The source code of a chess engine often has plenty of bit twiddling in it. Especially, engines using bitboards require lots of bit operations like exclusive ors, ands, complements, and shifts to left or right. These operations can be implemented by using a high level programming language; most often C/C++. Modern C-compilers are quite smart and do all kinds of optimizations, especially if the compiler is asked to optimize the code. Therefore it is not strictly necessary to use assembler code in the engine. In addition, the assembler code can be quite difficult to debug.

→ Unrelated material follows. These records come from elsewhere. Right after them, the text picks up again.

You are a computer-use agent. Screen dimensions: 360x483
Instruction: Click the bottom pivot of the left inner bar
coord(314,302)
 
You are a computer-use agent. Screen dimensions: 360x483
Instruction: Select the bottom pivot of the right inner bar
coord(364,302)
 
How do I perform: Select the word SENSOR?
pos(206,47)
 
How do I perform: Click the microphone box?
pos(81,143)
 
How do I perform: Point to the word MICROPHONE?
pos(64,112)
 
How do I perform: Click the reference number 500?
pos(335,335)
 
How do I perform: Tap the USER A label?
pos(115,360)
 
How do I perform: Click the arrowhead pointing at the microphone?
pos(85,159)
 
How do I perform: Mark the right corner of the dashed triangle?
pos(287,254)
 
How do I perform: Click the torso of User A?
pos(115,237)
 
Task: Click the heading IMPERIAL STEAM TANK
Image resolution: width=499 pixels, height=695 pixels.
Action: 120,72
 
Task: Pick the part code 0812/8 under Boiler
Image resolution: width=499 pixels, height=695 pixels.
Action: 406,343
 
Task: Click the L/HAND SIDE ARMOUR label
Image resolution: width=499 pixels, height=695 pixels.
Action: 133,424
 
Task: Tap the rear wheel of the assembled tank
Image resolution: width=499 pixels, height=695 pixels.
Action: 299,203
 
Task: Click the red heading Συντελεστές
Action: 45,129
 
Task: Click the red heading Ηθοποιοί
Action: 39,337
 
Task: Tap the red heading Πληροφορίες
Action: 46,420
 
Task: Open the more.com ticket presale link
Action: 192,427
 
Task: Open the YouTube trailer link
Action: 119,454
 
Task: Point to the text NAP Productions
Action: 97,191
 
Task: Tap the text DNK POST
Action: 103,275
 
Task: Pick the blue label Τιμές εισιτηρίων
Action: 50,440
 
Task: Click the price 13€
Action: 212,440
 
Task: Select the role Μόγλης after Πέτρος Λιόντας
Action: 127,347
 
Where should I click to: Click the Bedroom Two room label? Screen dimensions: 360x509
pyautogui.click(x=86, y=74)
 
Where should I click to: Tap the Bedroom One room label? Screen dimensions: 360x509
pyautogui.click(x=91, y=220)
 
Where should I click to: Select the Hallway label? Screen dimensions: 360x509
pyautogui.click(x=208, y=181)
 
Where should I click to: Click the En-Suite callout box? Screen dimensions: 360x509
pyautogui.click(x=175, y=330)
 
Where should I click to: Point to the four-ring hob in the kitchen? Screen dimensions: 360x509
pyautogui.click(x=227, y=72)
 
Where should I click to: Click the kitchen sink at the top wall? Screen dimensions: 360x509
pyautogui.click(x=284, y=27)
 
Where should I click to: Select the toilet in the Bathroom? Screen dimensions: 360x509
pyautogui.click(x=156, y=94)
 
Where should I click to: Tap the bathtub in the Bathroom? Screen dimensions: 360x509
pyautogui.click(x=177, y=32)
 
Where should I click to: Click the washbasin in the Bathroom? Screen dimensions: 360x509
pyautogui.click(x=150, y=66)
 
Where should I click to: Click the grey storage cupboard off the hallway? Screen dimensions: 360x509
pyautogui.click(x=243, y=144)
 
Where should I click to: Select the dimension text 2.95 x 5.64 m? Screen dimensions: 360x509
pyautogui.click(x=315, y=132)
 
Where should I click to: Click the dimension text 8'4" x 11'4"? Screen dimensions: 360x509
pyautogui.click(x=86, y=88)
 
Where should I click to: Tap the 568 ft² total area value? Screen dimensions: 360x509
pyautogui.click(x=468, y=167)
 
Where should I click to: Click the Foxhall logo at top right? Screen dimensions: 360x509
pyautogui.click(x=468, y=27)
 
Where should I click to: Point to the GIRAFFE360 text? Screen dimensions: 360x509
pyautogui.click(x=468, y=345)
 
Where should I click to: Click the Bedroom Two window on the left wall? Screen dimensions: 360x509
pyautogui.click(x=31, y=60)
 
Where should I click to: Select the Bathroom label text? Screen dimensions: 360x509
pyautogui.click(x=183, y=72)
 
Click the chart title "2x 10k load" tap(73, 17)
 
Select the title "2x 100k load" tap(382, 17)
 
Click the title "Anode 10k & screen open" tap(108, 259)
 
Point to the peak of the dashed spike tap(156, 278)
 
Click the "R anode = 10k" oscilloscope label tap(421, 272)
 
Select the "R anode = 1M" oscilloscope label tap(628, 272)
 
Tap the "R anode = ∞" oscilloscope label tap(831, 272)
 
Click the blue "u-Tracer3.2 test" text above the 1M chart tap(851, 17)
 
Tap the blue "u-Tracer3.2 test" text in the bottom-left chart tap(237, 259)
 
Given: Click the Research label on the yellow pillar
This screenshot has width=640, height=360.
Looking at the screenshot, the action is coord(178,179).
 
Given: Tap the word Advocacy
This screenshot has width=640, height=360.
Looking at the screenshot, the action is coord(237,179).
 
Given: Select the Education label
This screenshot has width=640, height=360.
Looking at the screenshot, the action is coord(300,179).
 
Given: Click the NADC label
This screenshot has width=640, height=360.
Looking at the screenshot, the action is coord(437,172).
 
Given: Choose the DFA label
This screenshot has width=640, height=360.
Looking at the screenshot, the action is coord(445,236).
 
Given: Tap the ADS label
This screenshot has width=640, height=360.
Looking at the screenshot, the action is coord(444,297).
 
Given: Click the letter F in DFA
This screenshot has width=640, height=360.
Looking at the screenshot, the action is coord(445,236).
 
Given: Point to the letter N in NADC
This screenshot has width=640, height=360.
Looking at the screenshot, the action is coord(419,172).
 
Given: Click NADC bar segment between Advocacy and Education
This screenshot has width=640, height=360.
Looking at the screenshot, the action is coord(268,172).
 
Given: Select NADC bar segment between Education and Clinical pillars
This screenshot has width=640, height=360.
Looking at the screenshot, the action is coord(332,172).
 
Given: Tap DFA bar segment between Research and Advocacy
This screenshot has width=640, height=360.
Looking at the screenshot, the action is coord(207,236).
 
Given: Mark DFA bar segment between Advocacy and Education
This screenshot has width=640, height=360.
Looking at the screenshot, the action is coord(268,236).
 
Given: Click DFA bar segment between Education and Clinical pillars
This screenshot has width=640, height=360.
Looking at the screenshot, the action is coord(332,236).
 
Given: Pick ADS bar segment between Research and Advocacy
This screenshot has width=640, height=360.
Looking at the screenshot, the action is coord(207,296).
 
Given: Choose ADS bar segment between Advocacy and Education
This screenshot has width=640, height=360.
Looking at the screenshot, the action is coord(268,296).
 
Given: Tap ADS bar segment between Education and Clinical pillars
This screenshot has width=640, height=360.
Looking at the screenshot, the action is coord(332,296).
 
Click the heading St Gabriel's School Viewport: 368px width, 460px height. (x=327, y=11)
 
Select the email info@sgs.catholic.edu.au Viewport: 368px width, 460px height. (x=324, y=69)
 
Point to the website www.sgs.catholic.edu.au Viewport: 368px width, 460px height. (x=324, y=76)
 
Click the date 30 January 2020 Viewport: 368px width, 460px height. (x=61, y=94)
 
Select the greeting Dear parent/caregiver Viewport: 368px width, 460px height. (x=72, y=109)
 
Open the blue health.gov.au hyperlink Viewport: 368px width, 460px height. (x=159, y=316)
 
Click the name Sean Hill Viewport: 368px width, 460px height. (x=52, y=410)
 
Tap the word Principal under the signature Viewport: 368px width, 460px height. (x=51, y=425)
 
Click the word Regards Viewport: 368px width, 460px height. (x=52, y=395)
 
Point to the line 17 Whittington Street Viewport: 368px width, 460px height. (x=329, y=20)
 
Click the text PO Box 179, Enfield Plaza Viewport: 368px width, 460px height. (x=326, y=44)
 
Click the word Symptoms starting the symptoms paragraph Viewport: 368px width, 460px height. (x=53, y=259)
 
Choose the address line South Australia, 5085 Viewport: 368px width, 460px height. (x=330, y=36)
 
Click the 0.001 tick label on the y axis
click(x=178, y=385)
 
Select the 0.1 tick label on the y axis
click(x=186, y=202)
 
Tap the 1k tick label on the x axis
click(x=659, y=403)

Unfortunately, the nvcc-compiler used for compiling CUDA-C does not seem to be that smart. It uses lots of registers, does stupid type conversions, and uses more instructions than necessary. The register usage is perhaps the most severe problem, because the occupancy rate of the multiprocessors depends on the number of registers per thread. I have tried a simple test program written in CUDA-C and examined the PTX-assembler code produced by the compiler. Then I have written the same program directly in PTX-assembler, and got the same result with half the register count and half the instruction count. This means a speed up of factor two or more. I will certainly write the core of the engine in PTX-assembler, because wasting computing power for nothing feels bad.
So what to write in assembler? I think, the functions that are called most often. These include the make() and unmake() -functions, move generation, search, and evaluation functions. Initially, I will write a perft()-function to test the speed and validity of the move generation. This has to be faster than the CPU move generator or otherwise I have to re-design the whole thing. I let you know when I have something working.